Jesse: Ve işin içine edebiliyorsun.

Linklater, bu filmi de, tıpkı ilk filmde olduğu gibi seyircinin tırnaklarını yemesine ve meraktan ölmesine sebep olacak bir finalle, Jesse’in uçağa binip ABD’ye dönüp dönmediğini öğrenemeden bitirir. 

Serinin son filmi Geceyarısından Önce’de ise Jesse ve Celine’in artık beraber yaşadıklarını, ikiz kız çocuklarını olduklarını görürüz. Çiftin sohbet mekânı ise bu sefer Yunanistan’dır. Linklater, Yunanistan’ın harika deniz manzarasını ve yeşilliğini filmin tamamına fon yapar, tıpkı Paris ve Viyana’da yaptığı gibi. Fakat Linklater, şehirlere kartpostal muamelesi yapmaz, üç filmde de şehirlerin az bilinen yerlerinde geçer öyküler. Bu filmde Jesse ve Celine, artık orta yaş krizine girmişlerdir.

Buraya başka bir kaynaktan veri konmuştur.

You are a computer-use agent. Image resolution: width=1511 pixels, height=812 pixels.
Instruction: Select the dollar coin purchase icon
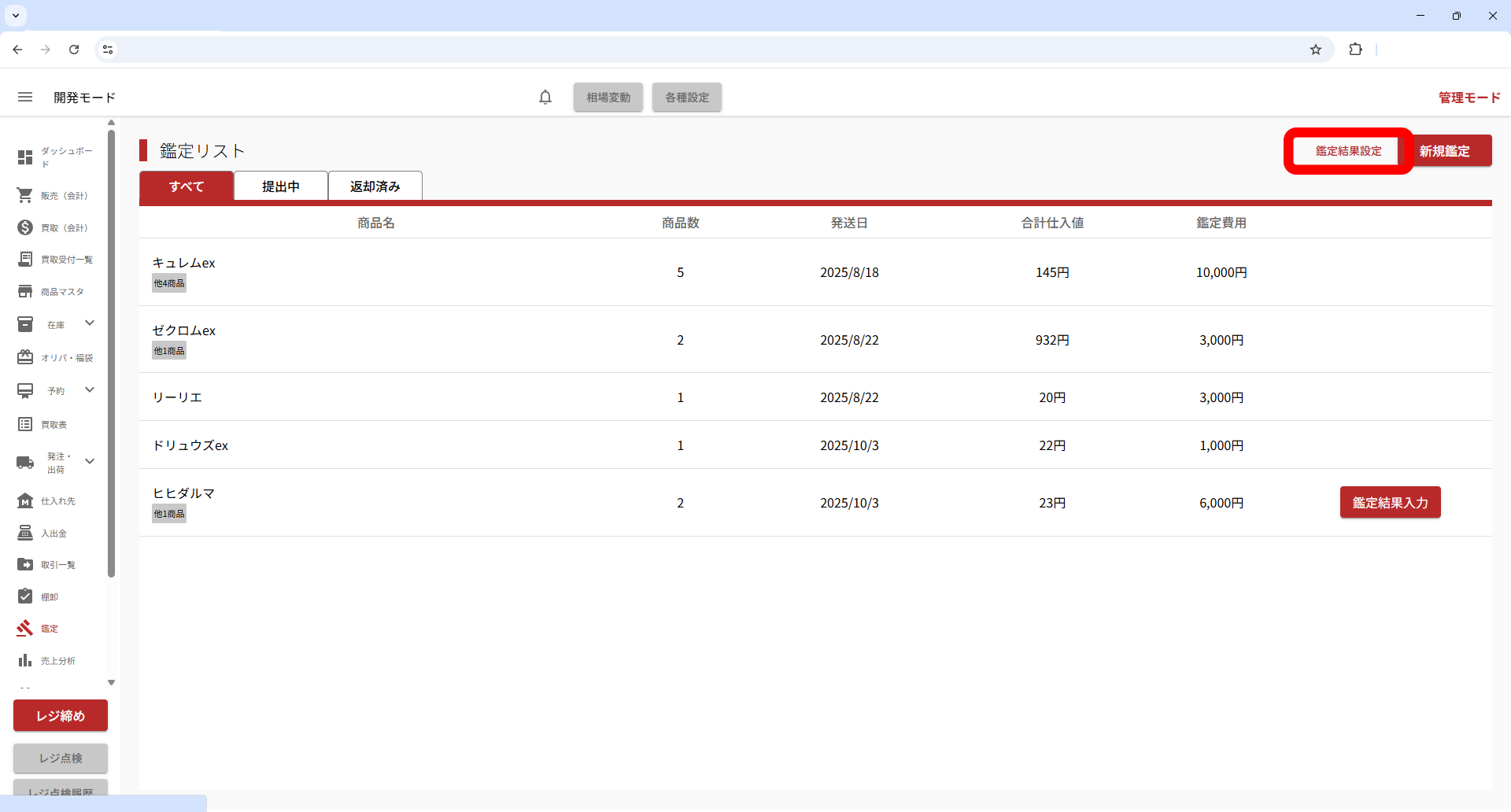[x=25, y=227]
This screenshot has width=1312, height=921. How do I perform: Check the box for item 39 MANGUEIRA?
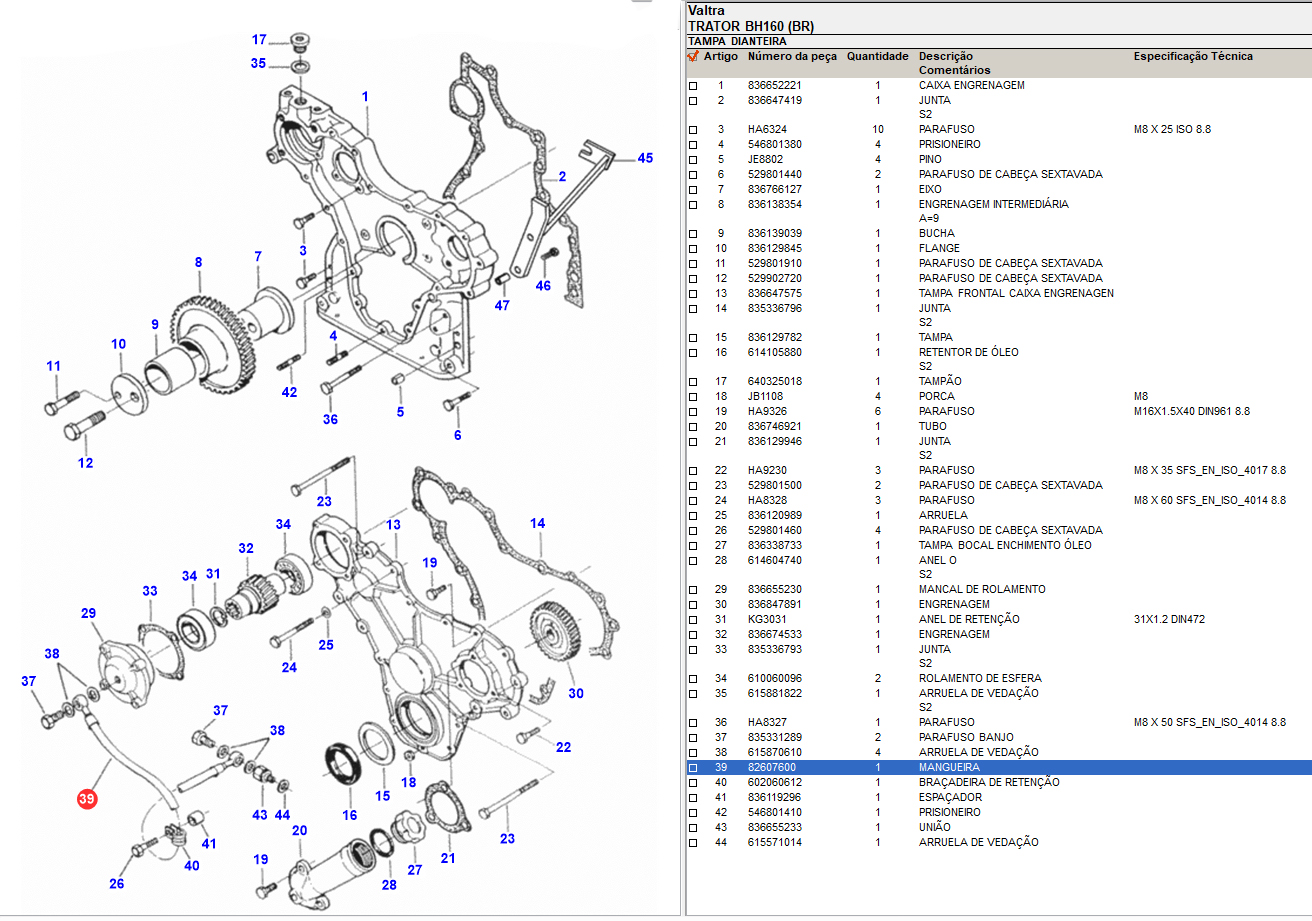point(693,768)
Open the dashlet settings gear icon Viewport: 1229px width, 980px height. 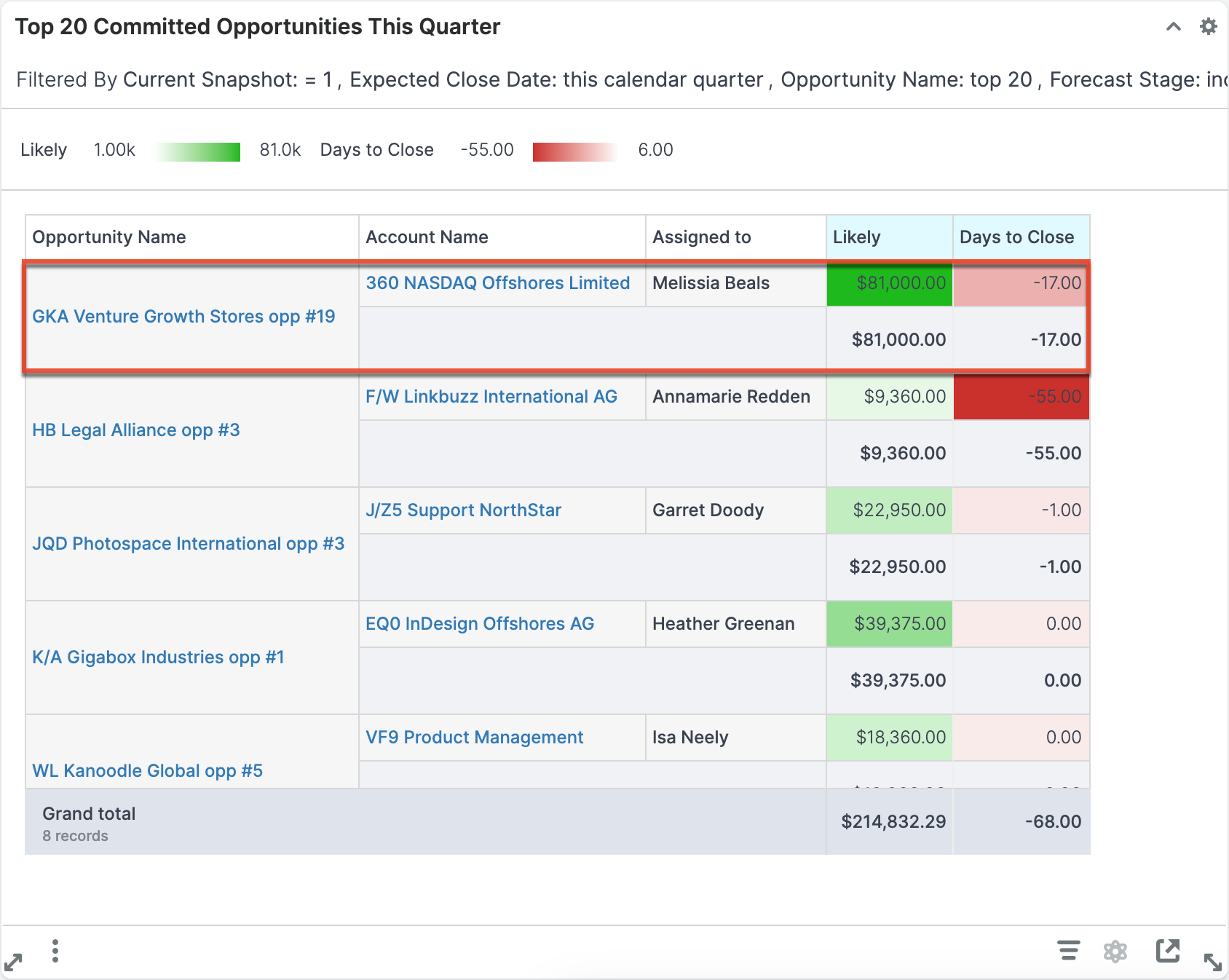point(1208,27)
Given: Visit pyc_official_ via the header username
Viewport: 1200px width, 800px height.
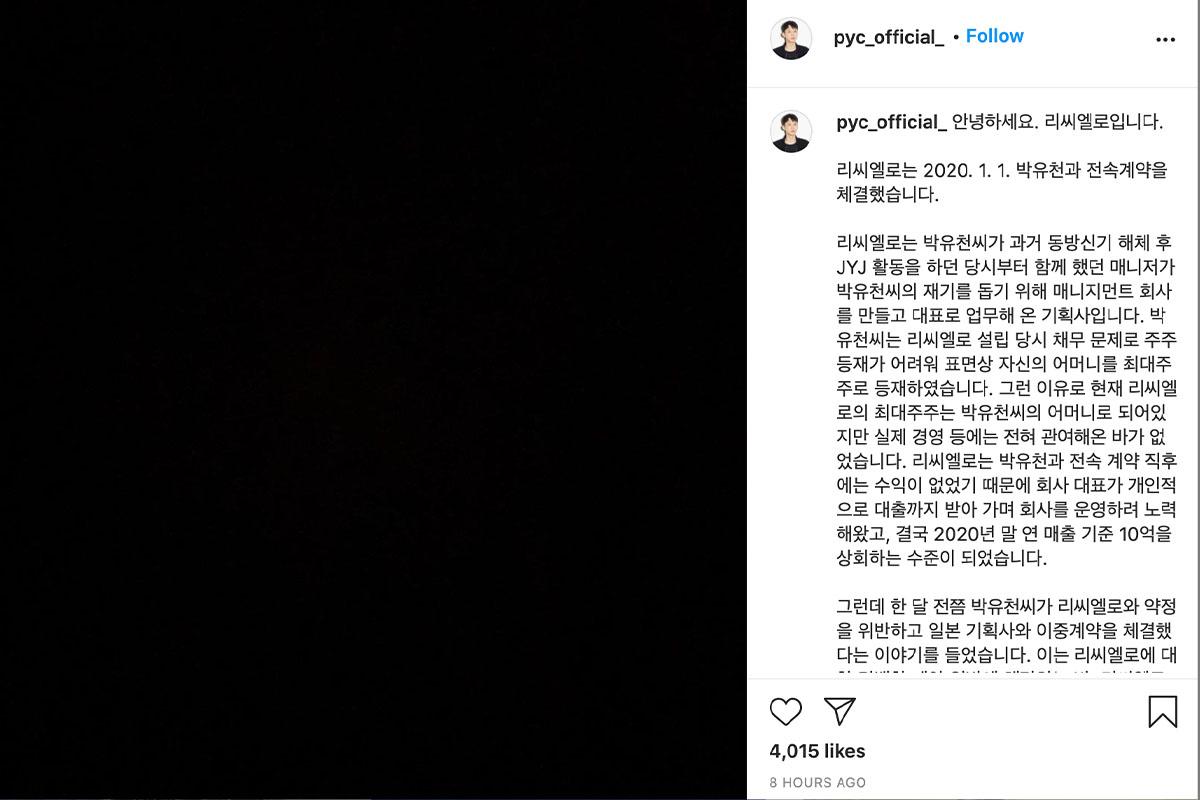Looking at the screenshot, I should [x=889, y=37].
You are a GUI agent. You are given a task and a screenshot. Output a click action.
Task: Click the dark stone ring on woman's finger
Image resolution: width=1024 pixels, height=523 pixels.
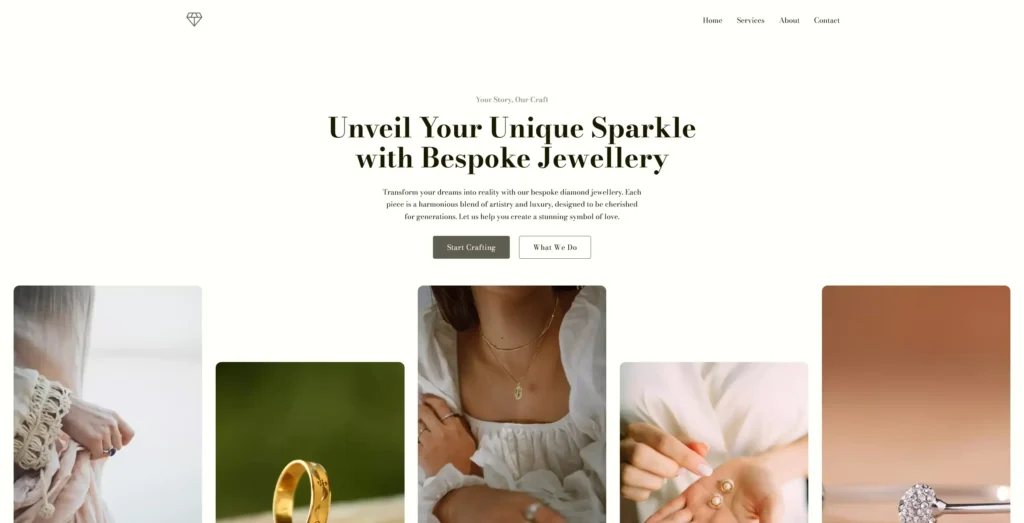coord(110,451)
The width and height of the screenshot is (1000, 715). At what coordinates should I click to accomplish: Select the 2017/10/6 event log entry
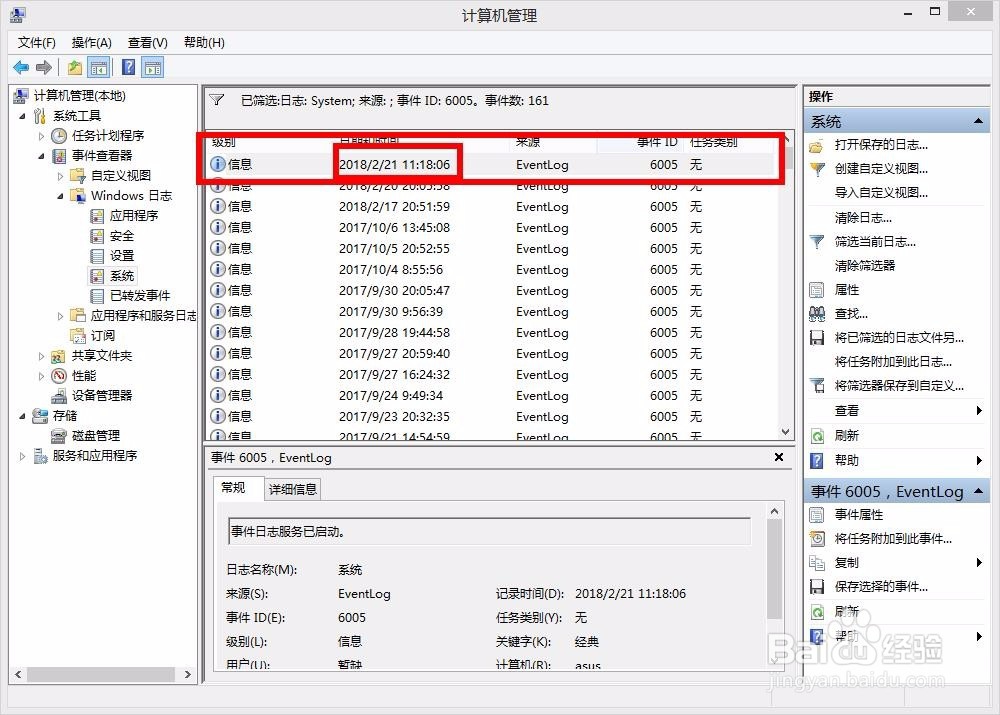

Zaman karşısında çaresizliklerini, kırışmaya başlayan suratları, aidiyet, çocukların sorumlulukları, yaşlılık gibi sorunlar ana meseleleridir hayatlarının. 1995 yılındaki hayat enerjileri yoktur, ölüm düşüncesi giderek daha çok zihinlerde yer bulunmaya başlamış, din ve inanç meselesi bununla beraber karakterlerin ana sorunlarından birisi olmuştur. İlk iki filmin aksine, daha çok yan karakter ile karşılaşırız bu filmde. Değişmeyen tek şeyse, aradan geçen yıllarda çiftin şahane muhabbetidir, ilk iki filmde gördüğümüz hoş sohbet son filmde de devam etmektedir.

Sinema tarihinin en geveze karakterlerinin üç dönemine yayılan hikâyelerine tanık olmak, muhabbetlerini dinlemek serinin hayranları için müthiş bir şey ve elbette ki, bu büyü, sinemaya özgü bir durum. Linklater’in ezber bozacak bir şekilde sinematografiyi bir kenara bırakarak, Jesse ve Celine’i her şey hakkında konuşturması ve seyirciyi de, keşke bu muhabbetin içerisinde ben de olsaydım dedirtmesi belki de. Ya da Jesse ve Celine’in bir tren yolculuğunda, Murathan Mungan’ın o nefis dizesini hatırlatırcasına gerçek kılmaları olabilir: Aşk tesadüfleri sever… Böyle durumlar hayatta kaç defa karşısına çıkar ki insanın zaten? Yolda, otobüste, trende görüp de beğendiğimiz kişilerle karşılaşma olasılığımız çok kadar düşüktür zaten. Hayatımızın büyük bir kısmı, en güzel aşkları teğet geçerek geçmiyor mu hem?